A tool that cleans, formats, or transforms thousands of records at a time.


OpenRefine requires an environment module

In order to use OpenRefine, you must first load the appropriate environment module:

module load openrefine

OpenRefine, previously known as Google Refine, is a tool that helps us work with big messy data in many formats. It provides the ability to clean, format, or transform thousands of records at a time with a short learning curve for its basic functionalities.

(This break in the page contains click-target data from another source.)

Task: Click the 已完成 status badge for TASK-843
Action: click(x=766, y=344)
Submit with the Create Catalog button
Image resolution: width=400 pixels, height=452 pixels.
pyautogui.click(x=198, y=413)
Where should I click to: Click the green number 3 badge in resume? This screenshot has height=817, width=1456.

It is particularly useful for those dealing with textual data in tables supporting over 15 languages and the following formats:

  • comma-separated values (CSV) or text-separated values (TSV)
  • Text files
  • Fixed-width columns
  • JSON
  • XML
  • OpenDocument spreadsheet (ODS)
  • Excel spreadsheet (XLS or XLSX)
  • PC-Axis (PX)
  • MARC
  • RDF data (JSON-LD, N3, N-Triples, Turtle, RDF/XML)
  • Wikitext

Using OpenRefine on RCC Resources#

To run OpenRefine on RCC Desktop follow these steps:

  1. Open a Desktop session on Open OnDemand
  2. Start a Terminal in the newly loaded Desktop window
  3. Type on the Terminal the following commands:
$ module load openrefine
$ refine

Uploading Files#

Before creating your first project, your files have to be uploaded to your home directory. The easiest way to do this is to open the Files tab in the Open OnDemand interface and then click on the ** Upload ** button above your current files. If you need any of the other methods for uploading data please refer to our documentation for transferring files

Basic Functions#

Here, we shall discuss some of the basic commands of OpenRefine. For additional information please consult the official documentation on the OpenRefine website.

Most of the time, the data will open in a series of columns no matter the format that is used as input. For each of these column field titles, you will see a drop menu arrow. The most commonly used command here is "Facets".

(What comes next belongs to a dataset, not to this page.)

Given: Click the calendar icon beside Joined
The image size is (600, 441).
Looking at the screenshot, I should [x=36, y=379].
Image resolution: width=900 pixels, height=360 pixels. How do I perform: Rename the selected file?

To transform the data, you can use the rest of the commands found in the column's drop-down menus (Edit Cells, Edit Columns, Transpose, Reconcile), which all have their own variations and nuances.

Exporting Data#

To save your data, proceed as you would with any other Open OnDemand application (File -> Save). To export your data, you can either use the built-in export button on OpenRefine or download the document from your home directory through the Open OnDemand files interface.